A couple of days ago John Green of Vlogbrothers posted a video about Viacom, YouTube, Spike.com’s video channel, and Jonathan Coulton. In it he discussed the Viacom YouTube suit and used my “Flickr” video to illustrate something. Watch the video for a complete explanation, but in a nutshell he was pointing out that Viacom was serving up my “Flickr” video with ads on while at the same time suing YouTube for serving up Viacom content with ads on YouTube. He encouraged people to email Viacom asking them where my proceeds from the ad revenue were, said proceeds being either $37 or $13,000 depending on how you do the math.

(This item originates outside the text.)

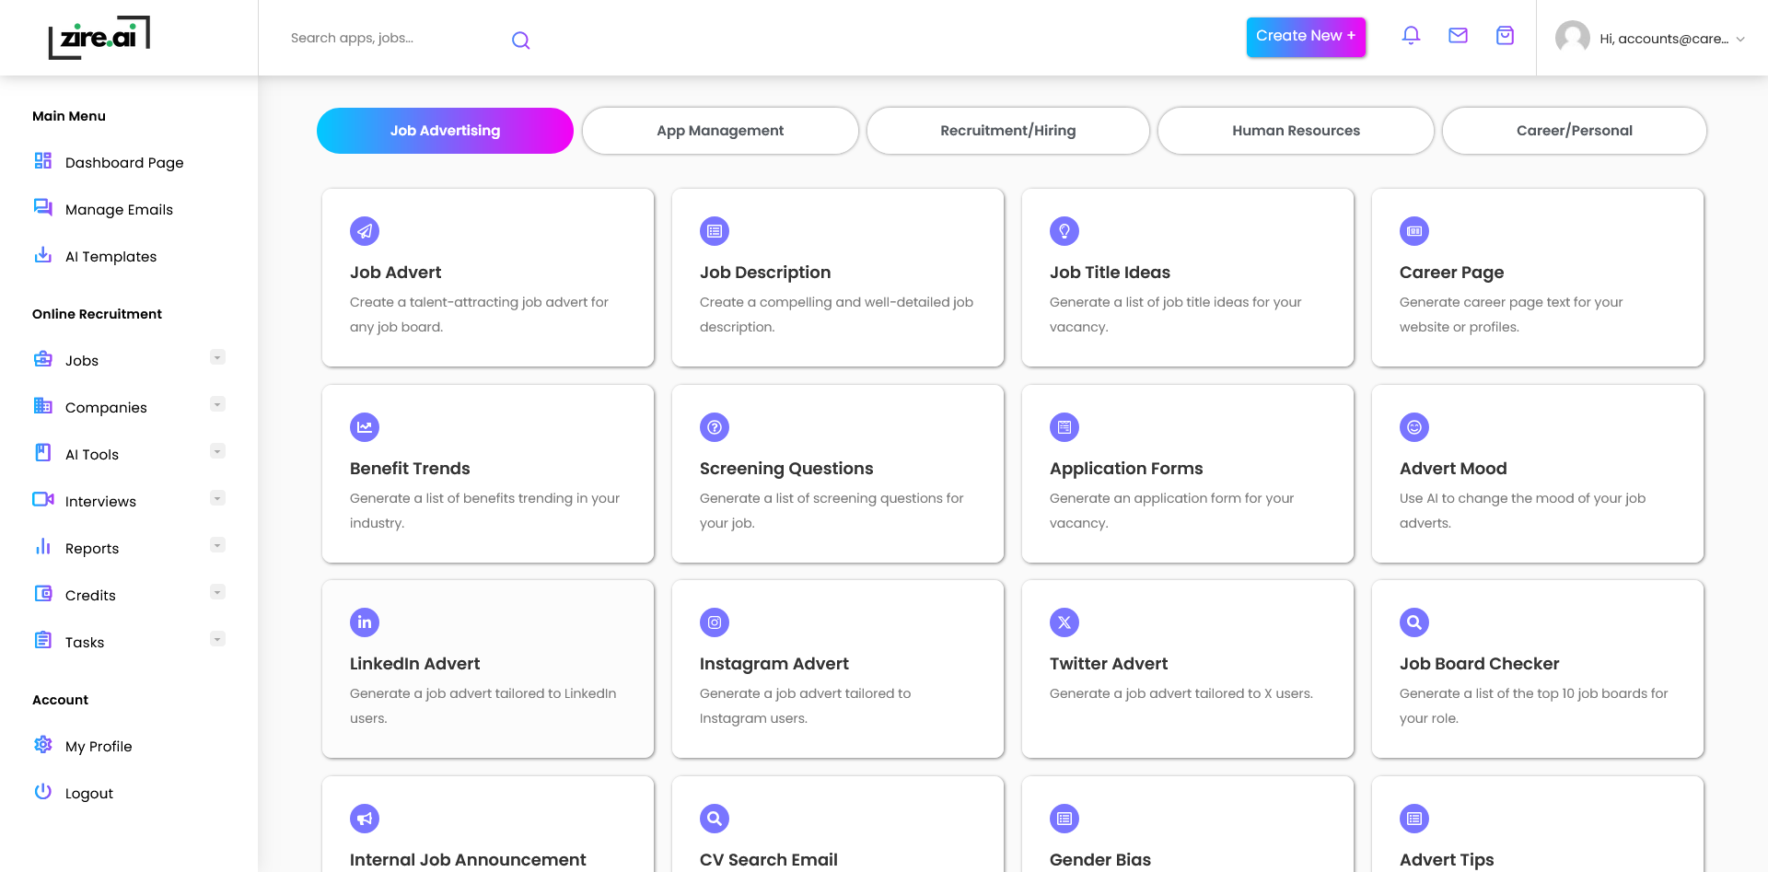Click the Instagram Advert icon
The image size is (1768, 872).
coord(715,622)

You know how I like to jump on a bandwagon – for goodness sake, my Twitter icon is still green even though democracy has long since been restored in Iran. I’m a sheep. And I love to bash all the evil corporations as much as the next fellow, and it certainly seemed to me that I had been wronged. I didn’t remember ever giving Viacom permission to display “Flickr.” Except that I had.
Soon after tweeting that Viacom owed me $37 and making a joke about how I was going to sue them for it, I was contacted by a VP of Corporate Communications at Viacom, let’s call him Downtown Julie Brown. Downtown Julie Brown explained that when they caught wind of the issue they immediately took down the “Flickr” video from Spike. Then they looked into their records and found an email exchange from 2006 where I had spoken to a producer of a VH1 TV show about viral videos who was also in charge of the viral video channel at iFilm, also a Viacom property. In this email exchange (which they had to forward me because I had only a vague recollection of it), the producer and I talked about the possibility of airing “Flickr” on the VH1 show about viral videos – more on this later. He also asked if it would be OK if they put “Flickr” on iFilm to which I responded “Looks good!” without a moment’s hesitation. Downtown Julie Brown explained to me that iFilm was later rebranded as Spike, so really I HAD given Viacom permission to display the video.
But of course the real issue was the ads. Somebody was making money from those ads and it wasn’t me, and it wasn’t the owners of the copyright on the Creative Commons licensed photos I used. This is the $37 we’re talking about. The question was, did iFilm have ads at the time? I asked Downtown Julie Brown about this, and he said that at that time iFilm did have ads. He doesn’t know whether they were embedded in the video the way they are now, or just some kind of banner ad on the page, but he says that there were definitely ads on the video pages.
So who’s the idiot? Me. I should have investigated the nature of iFilm a little more before saying yes – if the display of the video was commercial in nature, which it appears to have been, then permission was not mine to give. This is because the photos are CC licensed for noncommercial use. I would have to get permission from all those photographers to use the video in a commercial way. I confess that at the time I was so thrilled that anyone cared I just didn’t think about it. Neither did I think about the fact that the video could also not appear on television for the same reason. Thankfully they decided to air a video of some hot girls kissing instead.
So please stop emailing Viacom about my $37 (and note that it was never my $37 to begin with because of Creative Commons). I’m sorry to have to stop a fun pitchfork waving session, but it appears that at least in the case of me and my video, Viacom has tried to do the right thing. I’m also sorry to derail what was an exciting traffic situation for the Vlogbrothers, both of whom I admire greatly and think are fantastic. I will also say that all my discussions with Downtown Julie Brown, after a semi-bristly kind of legal posturing beginning on both our parts, were frank and honest and civil. It is nice to have a conversation like that about these sorts of things, and it gives me hope. [UPDATE: Also, a bunch of people in Downtown Julie Brown’s office got together and donated $500 to this cause yesterday in my name, which was very kind. I would have spent the $37 on drugs probably.]
Because here’s the problem: this stuff is COMPLICATED. I didn’t remember I had given them permission, and at the time I didn’t even think it through to realize I was not technically able to give permission. Then iFilm became Spike without me noticing. It’s possible things changed from iFilm to Spike in the way ads are displayed and used, but I’d be willing to bet it’s pretty hard for a company like Viacom or YouTube to easily contact all the owners of all the IP that’s in their database and let them know about that sort of change. There’s a crazy lattice of IP and companies and copyright owners and terms of service on the internet, and nobody’s got control of it, all of which is sort of the point. And look, I think about this stuff VERY HARD all the time, and I try VERY HARD to always do the right thing and even I got it wrong. Over the last few years I’ve met and talked with a lot of people on all sides of these issues, and while I’ve disagreed with some of them, I’ve never met one who didn’t think they were doing their best to do the right thing. As tempting as it is to imagine, companies are almost never headed up by people who twirl their mustaches and go mwa-ha-ha. It’s complicated, nobody knows how to fix it, and it’s likely to keep a lot of lawyers in business for a long time.